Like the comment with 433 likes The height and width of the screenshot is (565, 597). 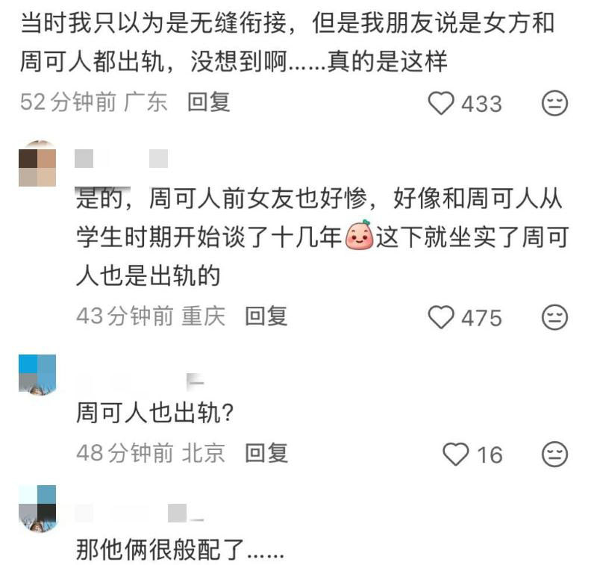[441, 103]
****************
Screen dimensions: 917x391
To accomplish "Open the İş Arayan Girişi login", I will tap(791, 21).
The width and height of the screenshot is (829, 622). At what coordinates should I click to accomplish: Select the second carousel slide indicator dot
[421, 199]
****************
PROBLEM TO SOLVE -> Gather every line of the data above that contains the string "accomplish". Case counts.

RESPONSE TO THIS EXERCISE ->
To accomplish "Open the İş Arayan Girişi login", I will tap(791, 21).
The width and height of the screenshot is (829, 622). At what coordinates should I click to accomplish: Select the second carousel slide indicator dot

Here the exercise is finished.